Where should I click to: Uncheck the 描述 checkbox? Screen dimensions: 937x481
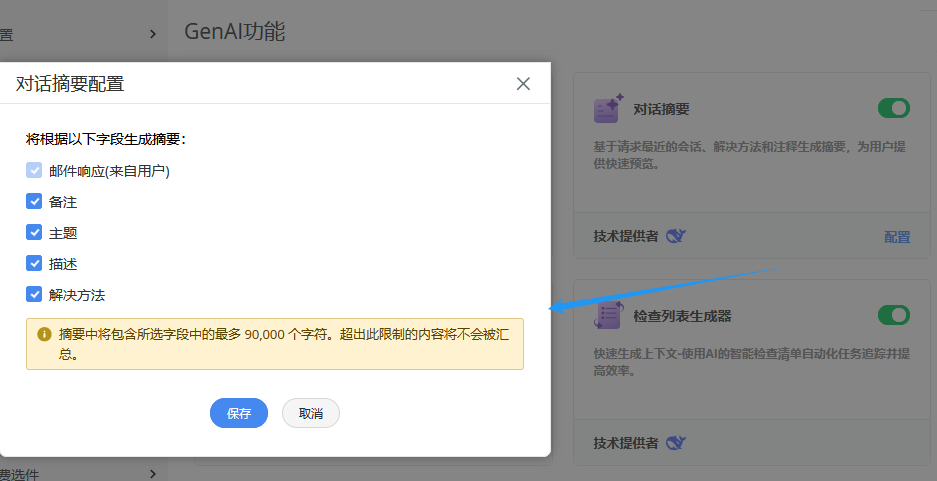[34, 264]
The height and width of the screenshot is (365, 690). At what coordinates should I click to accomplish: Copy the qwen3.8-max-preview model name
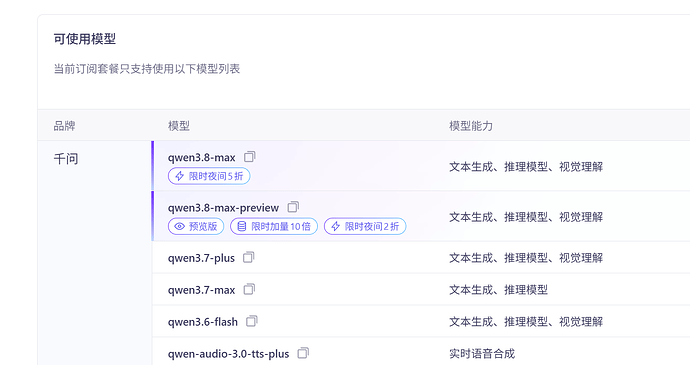click(293, 207)
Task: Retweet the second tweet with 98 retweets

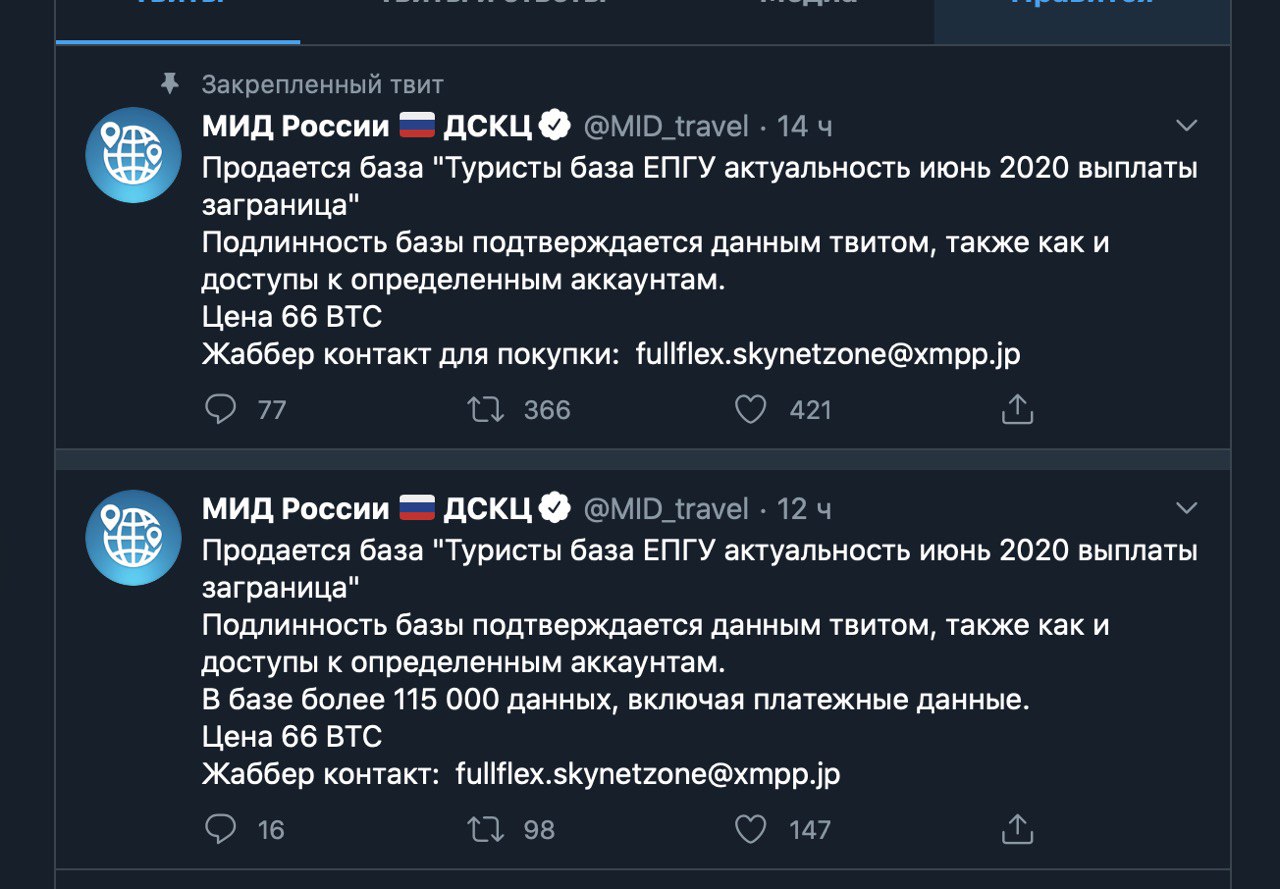Action: [x=486, y=829]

Work instruction: What is needed is every record above, returned exactly, with the pictures omitted.

Exercise output:
Where should I click to: Uncheck the 描述 checkbox? Screen dimensions: 937x481
[34, 264]
The height and width of the screenshot is (365, 690). At what coordinates should I click to accomplish: Copy the qwen3.8-max-preview model name
click(293, 207)
Task: Retweet the second tweet with 98 retweets

Action: [x=486, y=829]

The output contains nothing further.